One oft-cited 2005 study by economist Mark Stehr explains that as much as 85 percent of changes that we see after a tax hike can be explained by the practice of evading and avoiding taxes, not kicking the proverbial habit. Another 2014 paper published in the Journal of Economic Inquiry, “Do Higher Taxes Reduce Adult Smoking,” concludes the answer is very little.
The authors of that paper argue that people who are smoking now, after decades of shaming campaigns and tax increases in the country, have such a strong preference that they look to illegal markets or alternative (but still legal) sources to obtain cigarettes.
In addition to rampant smuggling, high excise taxes on cigarettes also come with a host of other, unintended consequences. These include everything from violence against people and police to violence against property in the commission of robberies; counterfeit and adulterated products; and substitutions by consumers of less healthy alternatives (filter-free roll your own cigarettes, for example).

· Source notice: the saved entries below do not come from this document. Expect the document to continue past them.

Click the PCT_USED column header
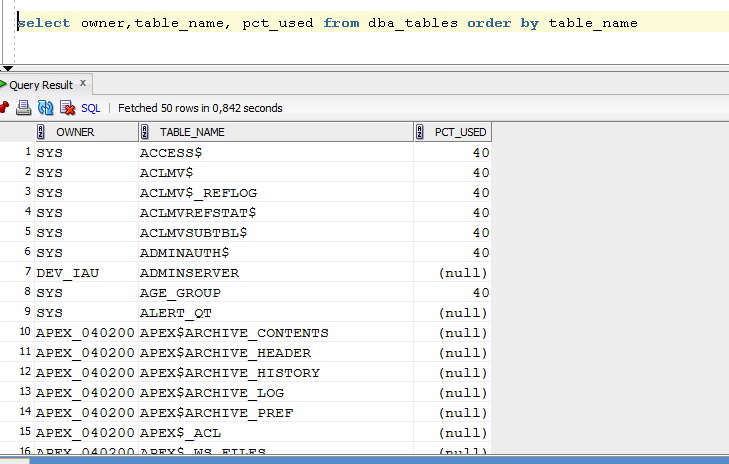 pos(460,132)
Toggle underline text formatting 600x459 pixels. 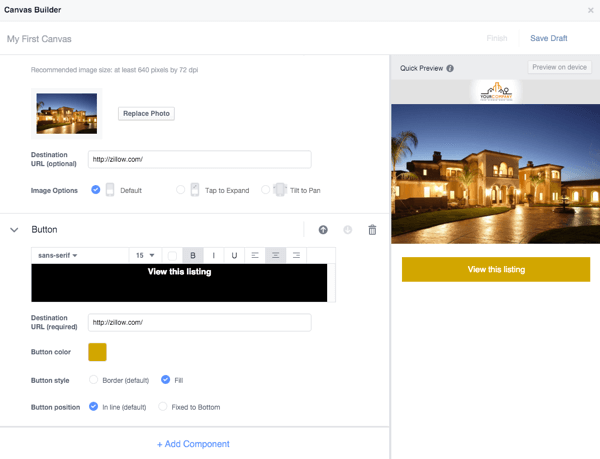point(234,255)
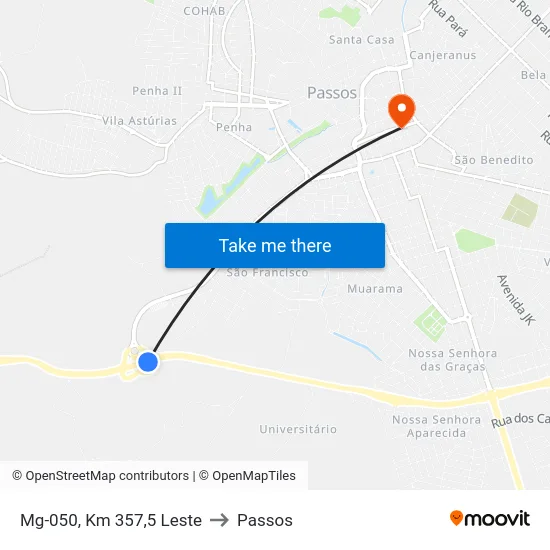This screenshot has width=550, height=550.
Task: Click the Avenida JK street label
Action: pyautogui.click(x=516, y=300)
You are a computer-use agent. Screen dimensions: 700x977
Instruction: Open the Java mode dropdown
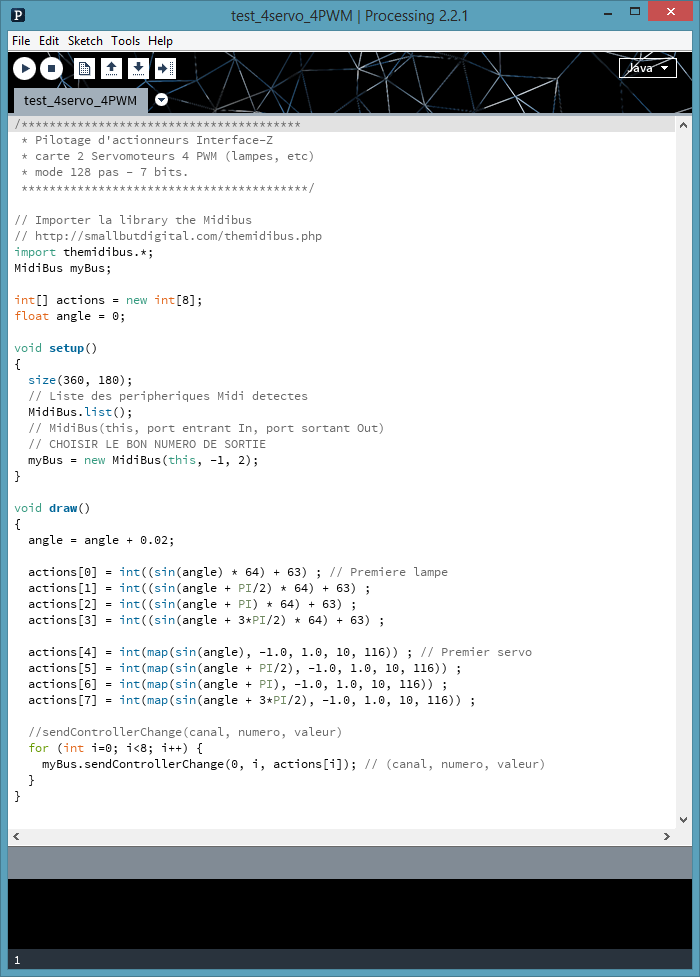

We understand that most advocates of increasing the excise tax on tobacco mean well. They honestly believe they’re persuading a large number of smokers to quit and that the benefits of tax increases outweigh the costs. The evidence has been suggesting otherwise — especially in already high-tax states — for years.
A better tack for states like Rhode Island is to reduce its addiction to cigarette-tax revenue and avoid new tax increases, and even roll back the existing tax.
Michael LaFaive is director of fiscal policy for the Mackinac Center for Public Policy, a Midland, Mich.-based research institute. Todd Nesbit earned his doctorate in economics from West Virginia University in 2005 and is now a senior lecturer at the Ohio State University.